Epidermal tissue system: This is the outer most layer of the plant body. Typically it consists of a single layer of parenchymatous cells. It consists of epidermis, stomata and epidermal outgrowths. This system solely consists of the outermost skin or epidermis of all the plant organs beginning from the underground roots to the fruits and seeds. It is derived from protoderm and consists of epidermis and epidermal outgrowths. In leaves, some specialized cells which surround the stomata are called the guard cells. Epidermal out growth and stomata form this tissue. Chloroplasts are there only in the guard cells of the epidermis. Other epidermal cells generally do not have chloroplasts. The outer wall of epidermis is generally covered by a cuticle.

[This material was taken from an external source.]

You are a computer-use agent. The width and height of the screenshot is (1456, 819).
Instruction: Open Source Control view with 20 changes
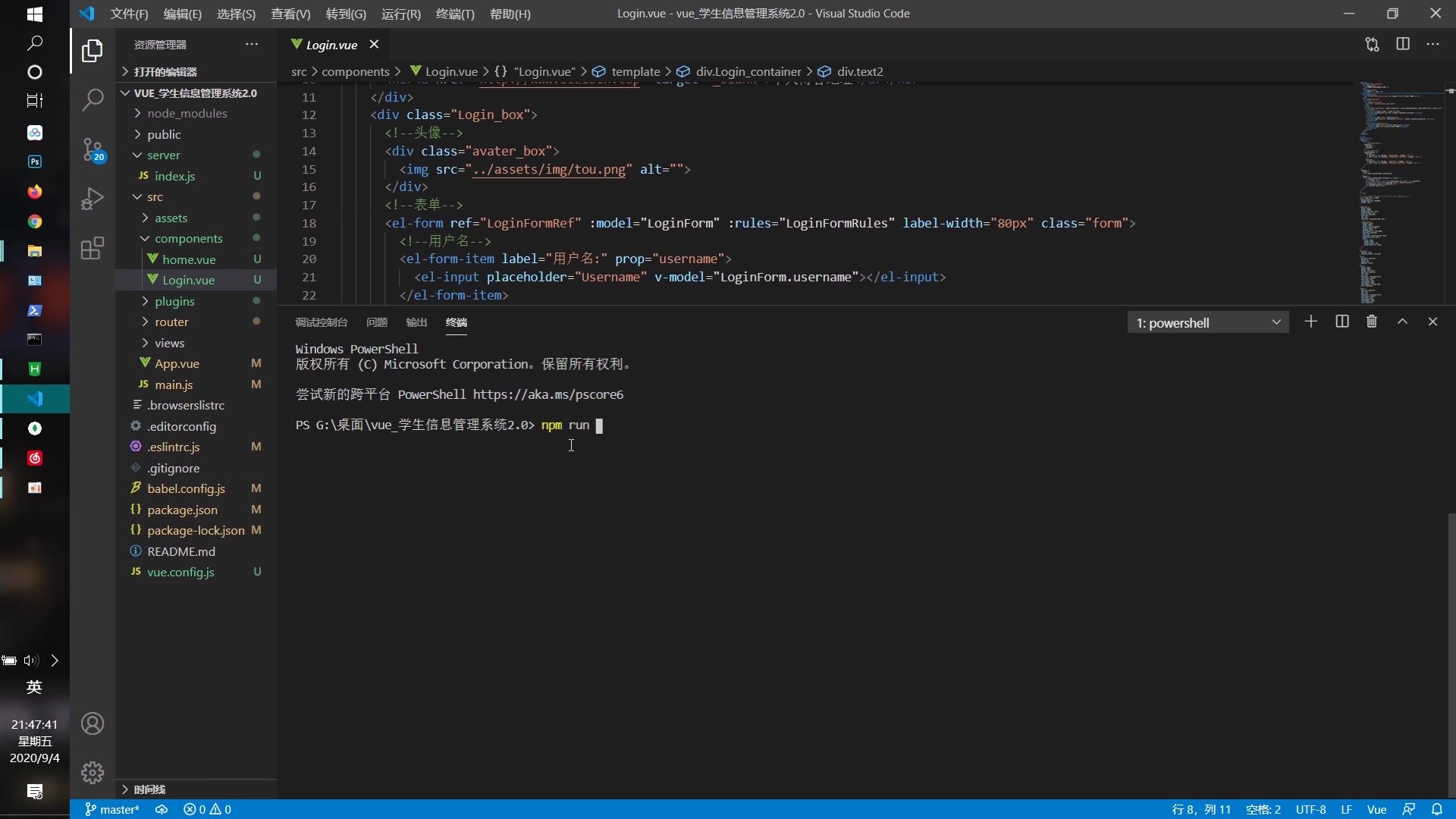coord(93,149)
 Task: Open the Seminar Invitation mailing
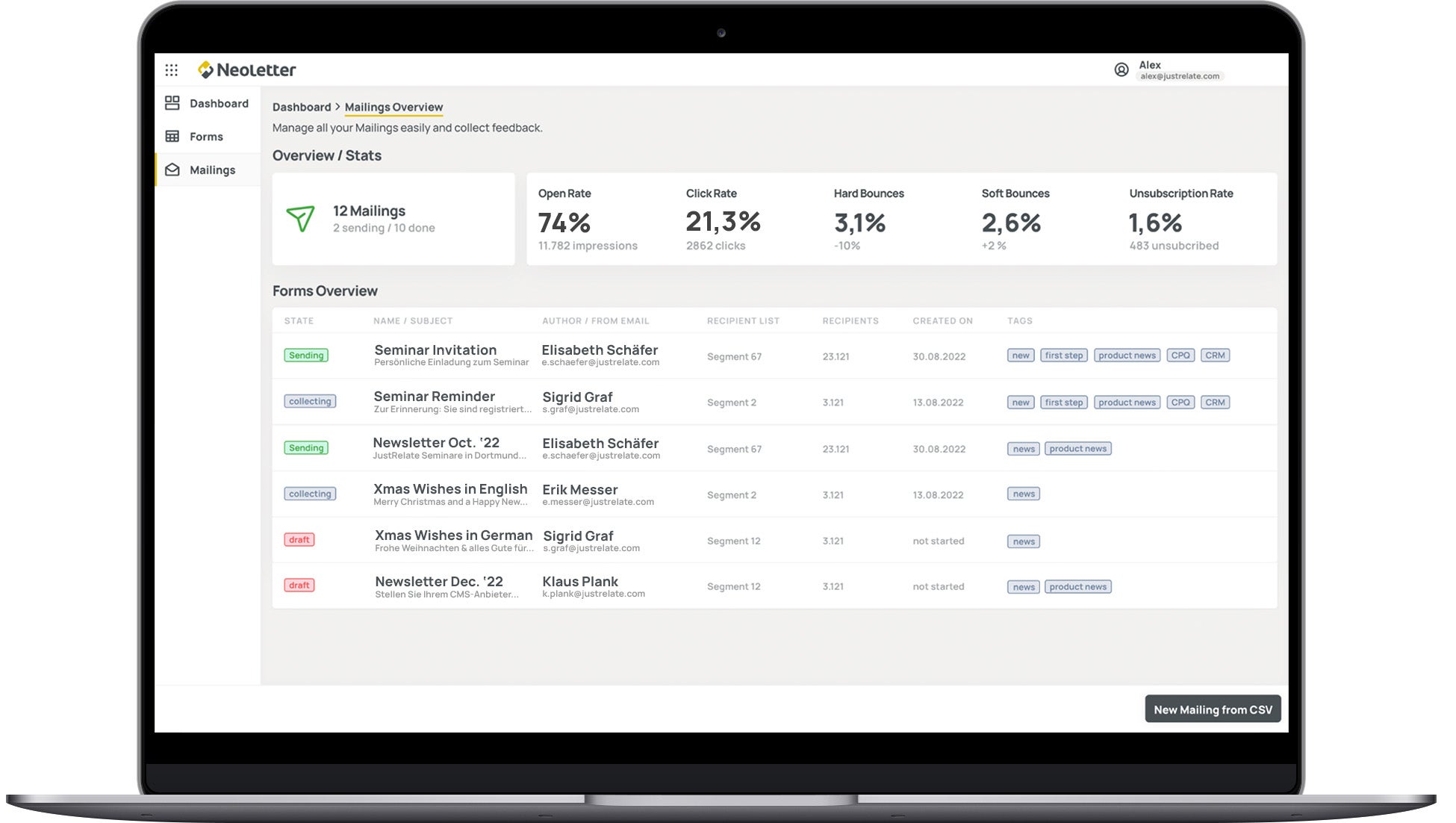(435, 350)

The stomata happen generally in the epidermis of leaves. In some plants such as sugarcane, the guard cells are surrounded by some special cells. Trichomes and root hairs are some epidermal outgrowths. Trichomes might be branched or unbranched. Rhizodermis has two types of epidermal cells – long cells and short cells.
Position: The epidermal tissue system forms the outer-most covering of the whole plant body and comprises epidermal cells, stomata and the epidermal appendages – the trichomes and hairs. The outermost layer of the plant body is made of this tissue. The epidermis of the stem, branch, leaf, root, fruit, etc., is formed from this tissue.
Origin: This tissue originates from primary apical meristematic tissue. Tough cuticle and compact cells provide definite shape to the body
Structure: The epidermal tissue system is made of the following three types of elements:
a) Epidermis: It protects the internal tissues and minimizes the loss of water through evaporation. Epidermis having root hairs is thin-walled and absorbs water.
b) Epidermal stoma: To remove excess water from the aquatic plants as liquid form. It concerned with the Gaseous exchange.
c) Epidermal outgrowth: Stem hair helps in giving a self defense of the plant. Epidermal protoplast stores various products of metabolism.
Functions of epidermal tissue system
- This tissue system in the shoot checks unnecessary loss of water due to the occurrence of the cuticle.
- The epidermis protects the fundamental tissues.
- Stomata involve in transpiration and gaseous exchange.
- Trichomes are also supportive of the dispersal of seeds and fruits.
- Root hairs absorb water and mineral salts from the soil.
- It also serves in photosynthesis and secretion.
- some of the epidermal cells develop into the secretory tissues of nectaries, the stomata of leaves and stems, and the absorbing hairs of roots.